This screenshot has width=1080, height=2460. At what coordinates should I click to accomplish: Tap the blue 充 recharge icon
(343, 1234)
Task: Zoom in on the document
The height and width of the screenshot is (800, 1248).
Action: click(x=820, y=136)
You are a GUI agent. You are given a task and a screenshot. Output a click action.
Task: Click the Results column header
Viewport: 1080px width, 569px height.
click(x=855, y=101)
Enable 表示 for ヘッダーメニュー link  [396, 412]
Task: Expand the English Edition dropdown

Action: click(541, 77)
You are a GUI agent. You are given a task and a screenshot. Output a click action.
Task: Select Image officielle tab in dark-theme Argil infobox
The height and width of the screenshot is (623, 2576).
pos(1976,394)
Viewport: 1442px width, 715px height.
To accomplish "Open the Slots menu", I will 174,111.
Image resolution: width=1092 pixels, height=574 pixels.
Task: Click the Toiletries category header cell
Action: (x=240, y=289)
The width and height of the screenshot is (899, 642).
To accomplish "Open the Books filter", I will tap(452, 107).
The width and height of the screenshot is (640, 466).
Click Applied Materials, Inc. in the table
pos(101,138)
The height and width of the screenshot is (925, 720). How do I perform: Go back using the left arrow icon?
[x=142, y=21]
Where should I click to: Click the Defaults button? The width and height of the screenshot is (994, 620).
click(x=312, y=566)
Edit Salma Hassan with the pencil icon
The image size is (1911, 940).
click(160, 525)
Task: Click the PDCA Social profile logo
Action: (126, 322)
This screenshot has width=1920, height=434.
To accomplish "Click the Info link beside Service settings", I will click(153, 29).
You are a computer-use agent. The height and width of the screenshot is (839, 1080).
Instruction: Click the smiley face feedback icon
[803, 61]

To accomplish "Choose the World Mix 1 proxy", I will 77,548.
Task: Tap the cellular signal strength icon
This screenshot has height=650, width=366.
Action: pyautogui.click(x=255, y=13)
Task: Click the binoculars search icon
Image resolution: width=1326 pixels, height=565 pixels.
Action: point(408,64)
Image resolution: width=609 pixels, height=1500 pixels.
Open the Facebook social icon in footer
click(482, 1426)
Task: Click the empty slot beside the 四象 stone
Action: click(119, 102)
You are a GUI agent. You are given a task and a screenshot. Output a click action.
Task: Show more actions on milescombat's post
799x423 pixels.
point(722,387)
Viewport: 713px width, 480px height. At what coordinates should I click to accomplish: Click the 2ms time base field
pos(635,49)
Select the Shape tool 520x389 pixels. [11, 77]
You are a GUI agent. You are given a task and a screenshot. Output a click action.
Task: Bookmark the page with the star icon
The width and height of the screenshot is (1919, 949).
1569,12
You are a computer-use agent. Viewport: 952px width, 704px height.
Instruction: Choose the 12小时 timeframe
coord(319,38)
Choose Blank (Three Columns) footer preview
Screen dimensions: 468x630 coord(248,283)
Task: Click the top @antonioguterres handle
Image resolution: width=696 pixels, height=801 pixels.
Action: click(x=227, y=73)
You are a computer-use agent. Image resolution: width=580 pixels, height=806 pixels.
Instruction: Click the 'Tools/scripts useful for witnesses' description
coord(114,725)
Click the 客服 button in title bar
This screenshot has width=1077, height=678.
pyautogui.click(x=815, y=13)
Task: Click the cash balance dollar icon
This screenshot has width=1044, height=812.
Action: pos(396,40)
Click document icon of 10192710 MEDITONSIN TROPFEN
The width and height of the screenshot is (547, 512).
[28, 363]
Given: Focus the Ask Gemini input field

#### [DIRECTIONS FOR THIS TASK]
Copy out the full listing so that each line matches exactly.

#### [RESULT BELOW]
This screenshot has width=1080, height=2460. At what coordinates should I click to accomplish: Tap the blue 充 recharge icon
(343, 1234)
Task: Zoom in on the document
The height and width of the screenshot is (800, 1248).
Action: click(x=820, y=136)
You are a GUI agent. You are given a task and a screenshot. Output a click action.
Task: Click the Results column header
Viewport: 1080px width, 569px height.
click(x=855, y=101)
Enable 表示 for ヘッダーメニュー link  [396, 412]
Task: Expand the English Edition dropdown

Action: click(541, 77)
You are a GUI agent. You are given a task and a screenshot. Output a click action.
Task: Select Image officielle tab in dark-theme Argil infobox
The height and width of the screenshot is (623, 2576).
pos(1976,394)
Viewport: 1442px width, 715px height.
To accomplish "Open the Slots menu", I will 174,111.
Image resolution: width=1092 pixels, height=574 pixels.
Task: Click the Toiletries category header cell
Action: (x=240, y=289)
The width and height of the screenshot is (899, 642).
To accomplish "Open the Books filter", I will tap(452, 107).
The width and height of the screenshot is (640, 466).
Click Applied Materials, Inc. in the table
pos(101,138)
The height and width of the screenshot is (925, 720). How do I perform: Go back using the left arrow icon?
[x=142, y=21]
Where should I click to: Click the Defaults button? The width and height of the screenshot is (994, 620).
click(x=312, y=566)
Edit Salma Hassan with the pencil icon
The image size is (1911, 940).
click(160, 525)
Task: Click the PDCA Social profile logo
Action: (126, 322)
This screenshot has width=1920, height=434.
To accomplish "Click the Info link beside Service settings", I will click(153, 29).
You are a computer-use agent. The height and width of the screenshot is (839, 1080).
Instruction: Click the smiley face feedback icon
[803, 61]

To accomplish "Choose the World Mix 1 proxy", I will 77,548.
Task: Tap the cellular signal strength icon
This screenshot has height=650, width=366.
Action: pyautogui.click(x=255, y=13)
Task: Click the binoculars search icon
Image resolution: width=1326 pixels, height=565 pixels.
Action: point(408,64)
Image resolution: width=609 pixels, height=1500 pixels.
Open the Facebook social icon in footer
click(482, 1426)
Task: Click the empty slot beside the 四象 stone
Action: click(119, 102)
You are a GUI agent. You are given a task and a screenshot. Output a click action.
Task: Show more actions on milescombat's post
799x423 pixels.
point(722,387)
Viewport: 713px width, 480px height. At what coordinates should I click to accomplish: Click the 2ms time base field
pos(635,49)
Select the Shape tool 520x389 pixels. [11, 77]
You are a GUI agent. You are given a task and a screenshot. Output a click action.
Task: Bookmark the page with the star icon
The width and height of the screenshot is (1919, 949).
1569,12
You are a computer-use agent. Viewport: 952px width, 704px height.
Instruction: Choose the 12小时 timeframe
coord(319,38)
Choose Blank (Three Columns) footer preview
Screen dimensions: 468x630 coord(248,283)
Task: Click the top @antonioguterres handle
Image resolution: width=696 pixels, height=801 pixels.
Action: click(x=227, y=73)
You are a computer-use agent. Image resolution: width=580 pixels, height=806 pixels.
Instruction: Click the 'Tools/scripts useful for witnesses' description
coord(114,725)
Click the 客服 button in title bar
This screenshot has width=1077, height=678.
pyautogui.click(x=815, y=13)
Task: Click the cash balance dollar icon
This screenshot has width=1044, height=812.
Action: pos(396,40)
Click document icon of 10192710 MEDITONSIN TROPFEN
The width and height of the screenshot is (547, 512).
[28, 363]
Given: Focus the Ask Gemini input field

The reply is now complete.